0

{edited} Hi everyone!

I'm attempting to systematically extract data from a textbook (pdf). Because this task doesn't easily translate to reproducible example, I'm providing 2 pages from the book as an example here. These two pages contain a list of species scientific names (genus species) and a series of 2-charactor codes. I would like to extract all species' scientific names and their code(s) from the 2-page example provided.

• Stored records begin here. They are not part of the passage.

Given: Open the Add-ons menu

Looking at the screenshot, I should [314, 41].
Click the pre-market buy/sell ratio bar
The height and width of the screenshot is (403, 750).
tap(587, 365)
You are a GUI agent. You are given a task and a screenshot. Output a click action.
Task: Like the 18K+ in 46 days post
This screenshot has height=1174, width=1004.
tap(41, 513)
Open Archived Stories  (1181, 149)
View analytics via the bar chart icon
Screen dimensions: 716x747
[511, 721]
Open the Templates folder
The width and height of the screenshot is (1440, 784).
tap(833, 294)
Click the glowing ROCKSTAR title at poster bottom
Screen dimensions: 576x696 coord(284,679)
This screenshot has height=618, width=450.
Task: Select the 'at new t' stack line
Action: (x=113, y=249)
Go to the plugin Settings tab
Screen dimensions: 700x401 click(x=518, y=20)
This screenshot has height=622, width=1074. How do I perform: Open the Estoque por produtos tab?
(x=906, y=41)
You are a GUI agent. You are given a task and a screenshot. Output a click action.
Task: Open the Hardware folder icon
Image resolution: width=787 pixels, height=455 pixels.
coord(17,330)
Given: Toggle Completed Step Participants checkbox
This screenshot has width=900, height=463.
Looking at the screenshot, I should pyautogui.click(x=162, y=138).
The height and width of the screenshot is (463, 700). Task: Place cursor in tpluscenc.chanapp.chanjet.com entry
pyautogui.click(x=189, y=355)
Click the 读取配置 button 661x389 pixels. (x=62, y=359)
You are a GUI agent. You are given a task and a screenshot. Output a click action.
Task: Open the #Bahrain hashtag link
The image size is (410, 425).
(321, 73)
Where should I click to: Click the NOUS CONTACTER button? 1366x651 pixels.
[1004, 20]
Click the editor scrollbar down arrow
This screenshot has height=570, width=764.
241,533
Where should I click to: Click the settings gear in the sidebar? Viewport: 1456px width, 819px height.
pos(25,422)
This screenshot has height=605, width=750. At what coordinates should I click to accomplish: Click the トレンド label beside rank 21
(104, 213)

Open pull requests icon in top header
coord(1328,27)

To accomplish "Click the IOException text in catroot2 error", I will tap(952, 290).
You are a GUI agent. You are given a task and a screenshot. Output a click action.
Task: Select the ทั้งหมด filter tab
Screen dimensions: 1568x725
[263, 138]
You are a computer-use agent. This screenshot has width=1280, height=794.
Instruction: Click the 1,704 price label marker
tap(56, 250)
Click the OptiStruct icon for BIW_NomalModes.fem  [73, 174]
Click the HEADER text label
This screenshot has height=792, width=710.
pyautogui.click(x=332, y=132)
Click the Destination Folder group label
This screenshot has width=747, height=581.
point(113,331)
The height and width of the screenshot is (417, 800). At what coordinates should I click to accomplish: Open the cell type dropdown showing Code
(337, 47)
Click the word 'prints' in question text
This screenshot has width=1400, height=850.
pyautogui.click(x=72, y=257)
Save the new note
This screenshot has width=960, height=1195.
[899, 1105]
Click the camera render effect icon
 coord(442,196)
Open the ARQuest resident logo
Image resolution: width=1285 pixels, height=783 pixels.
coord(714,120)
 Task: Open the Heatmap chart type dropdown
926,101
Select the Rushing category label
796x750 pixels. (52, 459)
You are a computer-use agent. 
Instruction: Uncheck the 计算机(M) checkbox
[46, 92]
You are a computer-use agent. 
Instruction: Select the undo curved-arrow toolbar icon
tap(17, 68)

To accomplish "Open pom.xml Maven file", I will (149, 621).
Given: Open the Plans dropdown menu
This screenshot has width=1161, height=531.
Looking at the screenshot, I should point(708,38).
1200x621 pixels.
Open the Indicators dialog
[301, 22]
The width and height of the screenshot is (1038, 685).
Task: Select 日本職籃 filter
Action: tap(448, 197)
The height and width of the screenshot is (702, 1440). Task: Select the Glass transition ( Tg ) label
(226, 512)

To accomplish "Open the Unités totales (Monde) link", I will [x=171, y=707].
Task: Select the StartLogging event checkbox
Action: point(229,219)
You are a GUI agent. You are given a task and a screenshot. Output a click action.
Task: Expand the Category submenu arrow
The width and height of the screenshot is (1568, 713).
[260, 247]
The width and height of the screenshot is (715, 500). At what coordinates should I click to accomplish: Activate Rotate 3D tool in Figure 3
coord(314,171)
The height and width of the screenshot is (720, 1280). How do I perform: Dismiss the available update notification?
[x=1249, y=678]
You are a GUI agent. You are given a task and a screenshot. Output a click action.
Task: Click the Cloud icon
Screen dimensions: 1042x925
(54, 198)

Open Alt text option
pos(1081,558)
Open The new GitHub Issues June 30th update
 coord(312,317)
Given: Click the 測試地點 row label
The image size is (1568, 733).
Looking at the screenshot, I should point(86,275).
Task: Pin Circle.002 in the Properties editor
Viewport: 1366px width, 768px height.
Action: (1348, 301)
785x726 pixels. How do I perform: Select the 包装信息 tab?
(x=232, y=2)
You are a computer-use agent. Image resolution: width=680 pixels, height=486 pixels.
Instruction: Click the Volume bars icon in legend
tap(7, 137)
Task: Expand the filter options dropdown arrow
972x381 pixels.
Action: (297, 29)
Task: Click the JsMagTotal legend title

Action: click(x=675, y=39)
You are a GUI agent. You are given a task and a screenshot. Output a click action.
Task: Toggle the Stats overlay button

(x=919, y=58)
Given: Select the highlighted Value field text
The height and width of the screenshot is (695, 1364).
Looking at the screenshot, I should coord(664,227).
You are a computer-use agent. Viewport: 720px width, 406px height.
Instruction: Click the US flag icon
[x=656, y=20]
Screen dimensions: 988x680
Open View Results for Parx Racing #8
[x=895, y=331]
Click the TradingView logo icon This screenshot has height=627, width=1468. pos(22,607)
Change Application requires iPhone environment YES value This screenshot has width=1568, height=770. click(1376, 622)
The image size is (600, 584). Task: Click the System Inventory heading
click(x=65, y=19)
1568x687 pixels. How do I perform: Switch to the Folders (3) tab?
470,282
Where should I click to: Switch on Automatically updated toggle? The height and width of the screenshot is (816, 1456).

Here's an example of what I would like to extract (species = green, code = blue):

Example of data I would like to extract

So far, I've been able to recover the scientific names pretty reliably, but the codes are not extracting as I would like:

library(pdftools)
library(tidyverse)

plants <- pdf_text("World_Checklist_of_Useful_Plant_Species_2020-pages-12-13.pdf") %>% 
  str_split("\n") # splitting up the document by pages: result is a list of length = # pages (689)

species_full <- list()
taxa_full <- list()
use_full <- list()

for(i in 1:length(plants)){ 
  # for loop to search for species names across all subsetted pages
  species_full[[i]] <- plants[[i]] %>%
    str_extract("[A-Z]+[a-z]+ [a-z]+\\b") # extracting words with upper and lower case letters between margins and abbr. words
  
  use_full[[i]] <- plants[[i]] %>%
    str_extract("(?<=\\|).+(?=\\|)") %>% # extracting use codes
    str_split("\n") %>%
    str_extract_all("[A-Z]+[A-Z]")
  
}

species_full_df <- species_full %>%
  unlist() %>% # unlisting
  as.data.frame() %>%
  drop_na() %>%
  rename(species = ".") %>%
  filter(!species %in% c("Checklist of", "Database developed")) # removing artifacts from page headers

use_full_df <- use_full %>% 
  unlist() %>% # unlisting
  as.data.frame() %>%
  rename(code = ".") %>%
  filter(!code == "<NA>") %>%
  as.data.frame()

From this code, I obtain the following in species_full_df:

> head(species_full_df)
                     species
1      Encephalartos cupidus
2 Encephalartos cycadifolius
3       Encephalartos eugene
4    Encephalartos friderici
5     Encephalartos heenanii
6                 Cycas apoa

(Note that the order is not preserved, but most of the species names are there)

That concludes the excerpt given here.